Compito 1. Riscrivi le righe delle voci a partire da quella che contiene "Given: Open the 元数据过滤 禁用 dropdown" e fino a quella che contiene "Looking at the", entrambe comprese. Sostituisci "dropdown" con "menu", lascia invariato tutto il resto e ometti le immagini.

Estratto della fonte.
▬▬▬▬▬▬

Parità scolastica e rapporti di lavoro
Le alchimie del MIUR
Con un artifizio amministrativo tipico di un “prestigiatore” della Corte di Bisanzio il MIUR ha diramato una nota - n. prot. 11477 del 6 dicembre 2005, a firma del Direttore Generale per gli ordinamenti dott. Silvio Criscuoli e indirizzata a tutti i Direttori Generali Regionali, -con la quale viene “sterilizzato” l’obbligo da parte dei gestori di scuole paritarie di applicare “contratti individuali di lavoro per personale dirigente e insegnante che rispettino i contratti collettivi nazionali di settore” di cui alla lettera h) del comma 4 della legge 62/2000 sulla parità scolastica.
In particolare si invitano, in attesa di non si sa quali chiarimenti e da parte di chi, le Direzioni Generali Regionali a non adottare “provvedimenti di revoca della parità scolastica o di diniego di riconoscimento di nuove parità che trovino il loro fondamento esclusivamente sulla natura dei rapporti di lavoro che i gestori instaurano con il personale docente”.

▬▬▬▬▬▬

Elenco voci.
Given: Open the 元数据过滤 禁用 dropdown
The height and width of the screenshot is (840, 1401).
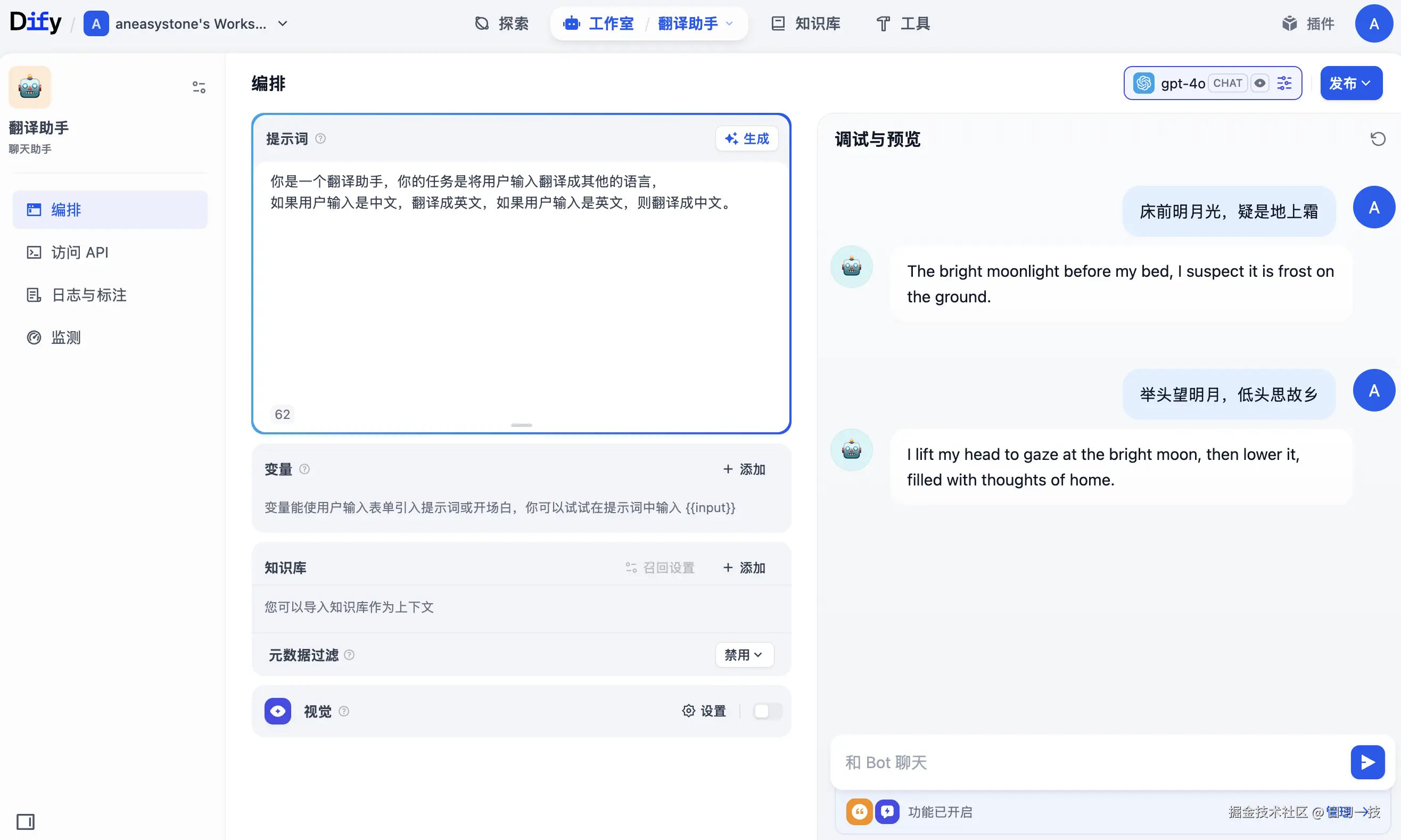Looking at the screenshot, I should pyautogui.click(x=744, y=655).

▬▬▬▬▬▬

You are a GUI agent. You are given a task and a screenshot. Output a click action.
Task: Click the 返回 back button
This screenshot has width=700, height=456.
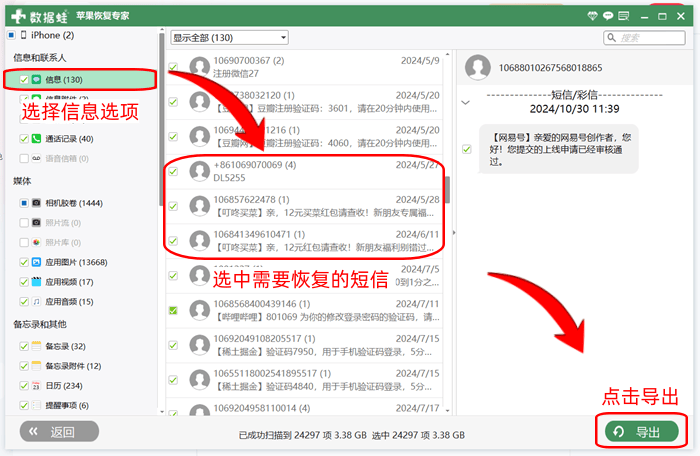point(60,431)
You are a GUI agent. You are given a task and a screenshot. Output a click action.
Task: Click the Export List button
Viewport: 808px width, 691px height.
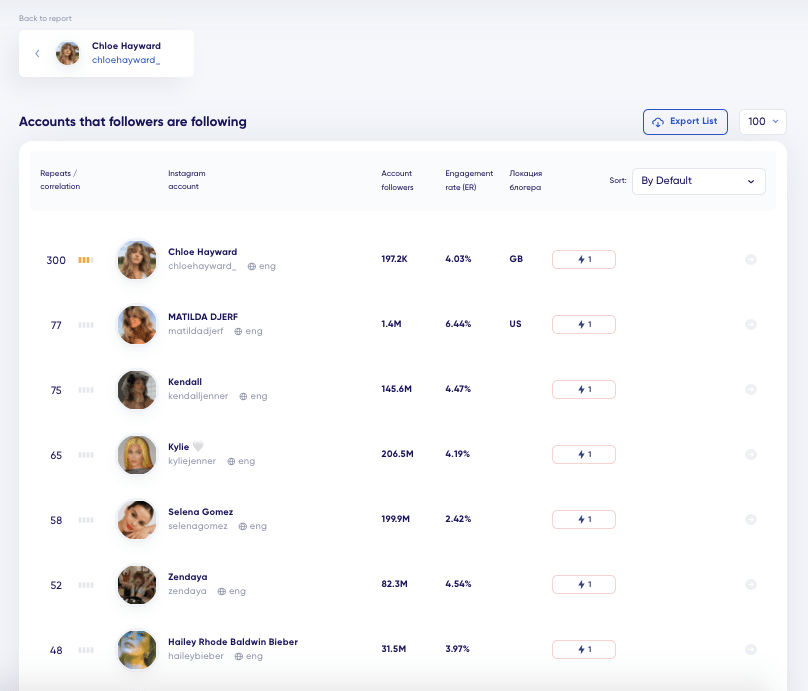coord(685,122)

▬▬▬▬▬▬

Compito 2.
Rispondi a queste domande sull'estratto relativo alla parità scolastica:
(a) Chi ha firmato la nota del MIUR n. prot. 11477?
(b) Quale legge sulla parità scolastica viene citata?
(c) A chi si chiede di non adottare provvedimenti di revoca della parità scolastica?

Risposta completa 1.
Given: Open the 元数据过滤 禁用 menu
The height and width of the screenshot is (840, 1401).
Looking at the screenshot, I should pyautogui.click(x=744, y=655).

Risposta completa 2.
(a) Il Direttore Generale per gli ordinamenti, dott. Silvio Criscuoli.
(b) La legge 62/2000.
(c) Alle Direzioni Generali Regionali.